* **TO DO**: Please restate the following records word for word.

Collected data:

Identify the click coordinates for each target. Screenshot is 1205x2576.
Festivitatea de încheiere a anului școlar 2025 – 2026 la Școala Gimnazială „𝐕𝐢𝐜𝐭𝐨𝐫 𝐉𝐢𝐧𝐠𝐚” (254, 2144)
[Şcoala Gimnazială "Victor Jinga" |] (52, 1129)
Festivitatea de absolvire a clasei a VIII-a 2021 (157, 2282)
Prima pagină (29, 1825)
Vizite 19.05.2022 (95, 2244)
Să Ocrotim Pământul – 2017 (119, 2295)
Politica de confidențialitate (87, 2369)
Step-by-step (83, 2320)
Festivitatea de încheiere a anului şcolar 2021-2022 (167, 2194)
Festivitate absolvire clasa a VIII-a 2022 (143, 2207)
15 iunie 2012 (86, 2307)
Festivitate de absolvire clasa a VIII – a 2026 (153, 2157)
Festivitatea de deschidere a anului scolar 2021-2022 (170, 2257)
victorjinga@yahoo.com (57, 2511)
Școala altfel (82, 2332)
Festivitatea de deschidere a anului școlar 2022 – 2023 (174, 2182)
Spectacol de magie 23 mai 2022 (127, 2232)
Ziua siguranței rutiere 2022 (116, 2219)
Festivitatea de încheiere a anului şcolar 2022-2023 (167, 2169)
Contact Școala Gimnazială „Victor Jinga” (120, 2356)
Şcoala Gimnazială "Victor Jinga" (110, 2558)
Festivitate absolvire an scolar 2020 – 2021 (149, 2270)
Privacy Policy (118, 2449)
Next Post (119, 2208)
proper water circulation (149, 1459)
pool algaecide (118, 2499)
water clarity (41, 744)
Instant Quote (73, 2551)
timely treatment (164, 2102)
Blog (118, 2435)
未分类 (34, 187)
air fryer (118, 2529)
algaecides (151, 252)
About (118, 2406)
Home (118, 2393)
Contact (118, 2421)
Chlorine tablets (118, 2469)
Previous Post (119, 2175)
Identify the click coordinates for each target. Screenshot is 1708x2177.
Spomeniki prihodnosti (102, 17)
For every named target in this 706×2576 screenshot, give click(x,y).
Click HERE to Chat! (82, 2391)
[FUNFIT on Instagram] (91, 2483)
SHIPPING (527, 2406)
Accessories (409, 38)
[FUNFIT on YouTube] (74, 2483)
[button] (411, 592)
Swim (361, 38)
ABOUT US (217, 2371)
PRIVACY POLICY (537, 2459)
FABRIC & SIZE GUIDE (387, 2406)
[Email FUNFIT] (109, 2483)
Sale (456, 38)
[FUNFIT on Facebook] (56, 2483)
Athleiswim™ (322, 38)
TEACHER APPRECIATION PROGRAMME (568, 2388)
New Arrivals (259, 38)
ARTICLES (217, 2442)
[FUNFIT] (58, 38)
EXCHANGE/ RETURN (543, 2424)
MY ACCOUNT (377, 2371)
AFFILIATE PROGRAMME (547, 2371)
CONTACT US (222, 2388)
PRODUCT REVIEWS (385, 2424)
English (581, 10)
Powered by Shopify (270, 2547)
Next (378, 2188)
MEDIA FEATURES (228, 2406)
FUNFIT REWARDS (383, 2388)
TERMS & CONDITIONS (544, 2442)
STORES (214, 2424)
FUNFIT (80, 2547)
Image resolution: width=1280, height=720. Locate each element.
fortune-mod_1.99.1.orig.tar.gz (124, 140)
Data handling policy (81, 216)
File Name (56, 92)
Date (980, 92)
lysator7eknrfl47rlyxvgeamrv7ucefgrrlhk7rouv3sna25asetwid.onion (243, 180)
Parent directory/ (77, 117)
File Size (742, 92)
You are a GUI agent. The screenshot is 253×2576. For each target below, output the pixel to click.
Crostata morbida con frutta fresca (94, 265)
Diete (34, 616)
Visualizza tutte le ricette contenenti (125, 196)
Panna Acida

* **EXERCISE RESULT**:
Identify the click coordinates for each target. Screenshot is 1205x2576.
Festivitatea de încheiere a anului școlar 2025 – 2026 la Școala Gimnazială „𝐕𝐢𝐜𝐭𝐨𝐫 𝐉𝐢𝐧𝐠𝐚” (254, 2144)
[Şcoala Gimnazială "Victor Jinga" |] (52, 1129)
Festivitatea de absolvire a clasei a VIII-a 2021 (157, 2282)
Prima pagină (29, 1825)
Vizite 19.05.2022 (95, 2244)
Să Ocrotim Pământul – 2017 (119, 2295)
Politica de confidențialitate (87, 2369)
Step-by-step (83, 2320)
Festivitatea de încheiere a anului şcolar 2021-2022 (167, 2194)
Festivitate absolvire clasa a VIII-a 2022 (143, 2207)
15 iunie 2012 (86, 2307)
Festivitate de absolvire clasa a VIII – a 2026 (153, 2157)
Festivitatea de deschidere a anului scolar 2021-2022 (170, 2257)
victorjinga@yahoo.com (57, 2511)
Școala altfel (82, 2332)
Festivitatea de deschidere a anului școlar 2022 – 2023 (174, 2182)
Spectacol de magie 23 mai 2022 (127, 2232)
Ziua siguranței rutiere 2022 (116, 2219)
Festivitatea de încheiere a anului şcolar 2022-2023 (167, 2169)
Contact Școala Gimnazială „Victor Jinga” (120, 2356)
Şcoala Gimnazială "Victor Jinga" (110, 2558)
Festivitate absolvire an scolar 2020 – 2021 (149, 2270)
Privacy Policy (118, 2449)
Next Post (119, 2208)
proper water circulation (149, 1459)
pool algaecide (118, 2499)
water clarity (41, 744)
Instant Quote (73, 2551)
timely treatment (164, 2102)
Blog (118, 2435)
未分类 (34, 187)
air fryer (118, 2529)
algaecides (151, 252)
About (118, 2406)
Home (118, 2393)
Contact (118, 2421)
Chlorine tablets (118, 2469)
Previous Post (119, 2175)
Identify the click coordinates for each target. Screenshot is 1708x2177.
Spomeniki prihodnosti (102, 17)
For every named target in this 706×2576 screenshot, give click(x,y).
Click HERE to Chat! (82, 2391)
[FUNFIT on Instagram] (91, 2483)
SHIPPING (527, 2406)
Accessories (409, 38)
[FUNFIT on YouTube] (74, 2483)
[button] (411, 592)
Swim (361, 38)
ABOUT US (217, 2371)
PRIVACY POLICY (537, 2459)
FABRIC & SIZE GUIDE (387, 2406)
[Email FUNFIT] (109, 2483)
Sale (456, 38)
[FUNFIT on Facebook] (56, 2483)
Athleiswim™ (322, 38)
TEACHER APPRECIATION PROGRAMME (568, 2388)
New Arrivals (259, 38)
ARTICLES (217, 2442)
[FUNFIT] (58, 38)
EXCHANGE/ RETURN (543, 2424)
MY ACCOUNT (377, 2371)
AFFILIATE PROGRAMME (547, 2371)
CONTACT US (222, 2388)
PRODUCT REVIEWS (385, 2424)
English (581, 10)
Powered by Shopify (270, 2547)
Next (378, 2188)
MEDIA FEATURES (228, 2406)
FUNFIT REWARDS (383, 2388)
TERMS & CONDITIONS (544, 2442)
STORES (214, 2424)
FUNFIT (80, 2547)
Image resolution: width=1280, height=720. Locate each element.
fortune-mod_1.99.1.orig.tar.gz (124, 140)
Data handling policy (81, 216)
File Name (56, 92)
Date (980, 92)
lysator7eknrfl47rlyxvgeamrv7ucefgrrlhk7rouv3sna25asetwid.onion (243, 180)
Parent directory/ (77, 117)
File Size (742, 92)
You are a GUI agent. The screenshot is 253×2576. For each target below, output the pixel to click.
Crostata morbida con frutta fresca (94, 265)
Diete (34, 616)
Visualizza tutte le ricette contenenti (125, 196)
Panna Acida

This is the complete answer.